# Thread: Innovations in Integer to String (itoa) Methods for 8088?

1. Interesting to see this bumped, and whilst it's cute to do this for 16 bit, it's not a very useful range... That was the problem I was facing was that for scorekeeping in a game even 16 bit was too slow and I really needed 8 digits, not five.

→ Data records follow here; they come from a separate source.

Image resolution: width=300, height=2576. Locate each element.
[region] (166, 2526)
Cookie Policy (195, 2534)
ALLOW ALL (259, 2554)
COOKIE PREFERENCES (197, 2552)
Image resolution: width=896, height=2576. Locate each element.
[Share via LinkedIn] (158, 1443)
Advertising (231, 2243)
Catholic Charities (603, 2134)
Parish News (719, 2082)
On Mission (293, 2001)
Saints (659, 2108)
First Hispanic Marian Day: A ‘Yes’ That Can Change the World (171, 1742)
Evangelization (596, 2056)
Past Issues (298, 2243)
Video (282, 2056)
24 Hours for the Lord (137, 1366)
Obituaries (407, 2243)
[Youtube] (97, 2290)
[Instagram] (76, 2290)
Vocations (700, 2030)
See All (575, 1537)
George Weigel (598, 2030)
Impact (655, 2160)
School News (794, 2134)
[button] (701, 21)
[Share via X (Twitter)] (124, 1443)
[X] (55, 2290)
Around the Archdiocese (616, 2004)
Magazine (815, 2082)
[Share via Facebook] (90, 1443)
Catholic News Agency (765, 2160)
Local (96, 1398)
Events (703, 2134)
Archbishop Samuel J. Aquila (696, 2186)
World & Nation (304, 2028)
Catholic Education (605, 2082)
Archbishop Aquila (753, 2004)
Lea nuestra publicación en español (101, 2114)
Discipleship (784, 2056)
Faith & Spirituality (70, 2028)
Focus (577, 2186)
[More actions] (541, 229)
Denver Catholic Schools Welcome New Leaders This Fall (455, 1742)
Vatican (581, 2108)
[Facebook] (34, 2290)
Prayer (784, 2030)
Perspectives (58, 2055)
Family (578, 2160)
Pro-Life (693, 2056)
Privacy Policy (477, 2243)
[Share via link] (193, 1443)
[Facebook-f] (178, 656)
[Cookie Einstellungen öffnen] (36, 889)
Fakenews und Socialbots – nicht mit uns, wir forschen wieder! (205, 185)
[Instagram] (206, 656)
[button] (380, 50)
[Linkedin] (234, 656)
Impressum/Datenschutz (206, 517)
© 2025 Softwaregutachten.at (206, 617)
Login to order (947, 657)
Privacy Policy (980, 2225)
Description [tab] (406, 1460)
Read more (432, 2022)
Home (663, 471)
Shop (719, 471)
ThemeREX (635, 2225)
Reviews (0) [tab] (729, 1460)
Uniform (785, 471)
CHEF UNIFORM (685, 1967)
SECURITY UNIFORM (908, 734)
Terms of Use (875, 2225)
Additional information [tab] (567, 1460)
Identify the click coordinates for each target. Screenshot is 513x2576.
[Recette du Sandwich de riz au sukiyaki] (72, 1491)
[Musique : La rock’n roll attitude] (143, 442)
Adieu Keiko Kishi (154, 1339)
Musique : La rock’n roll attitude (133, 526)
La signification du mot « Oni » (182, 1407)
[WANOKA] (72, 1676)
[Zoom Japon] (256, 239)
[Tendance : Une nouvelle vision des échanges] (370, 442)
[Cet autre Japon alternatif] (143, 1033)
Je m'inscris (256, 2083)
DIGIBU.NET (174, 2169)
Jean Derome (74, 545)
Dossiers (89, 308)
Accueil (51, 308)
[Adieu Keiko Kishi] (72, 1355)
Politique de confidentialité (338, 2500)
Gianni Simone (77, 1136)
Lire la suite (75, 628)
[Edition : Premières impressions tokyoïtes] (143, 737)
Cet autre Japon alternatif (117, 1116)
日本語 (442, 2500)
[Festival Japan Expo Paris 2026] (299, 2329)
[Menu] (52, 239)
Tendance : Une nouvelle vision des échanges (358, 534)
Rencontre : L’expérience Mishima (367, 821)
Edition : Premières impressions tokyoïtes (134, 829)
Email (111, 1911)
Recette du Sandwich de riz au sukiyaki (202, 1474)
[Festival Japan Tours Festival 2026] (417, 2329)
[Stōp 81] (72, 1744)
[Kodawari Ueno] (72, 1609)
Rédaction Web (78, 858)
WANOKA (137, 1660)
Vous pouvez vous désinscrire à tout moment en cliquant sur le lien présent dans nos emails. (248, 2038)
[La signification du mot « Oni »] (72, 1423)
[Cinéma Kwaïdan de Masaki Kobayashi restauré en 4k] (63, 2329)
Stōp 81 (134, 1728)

I just wrote about how my answer was so switch to using BCD a few days ago:

Even though it takes more overhead for addition/subtraction -- don't even get me STARTED about multiply and divide, in my case since all I was doing is addition and I needed to display it on screen fast, the answer to binary integer to decimal per byte conversion was to do none... and just work in BCD in the first place. At 8 digits accuracy even if it takes ~350+ clocks per addition, it beats the 2800+ clocks to convert a 32 bit unsigned integer into ASCII or what is for all intents and purposes unpacked BCD.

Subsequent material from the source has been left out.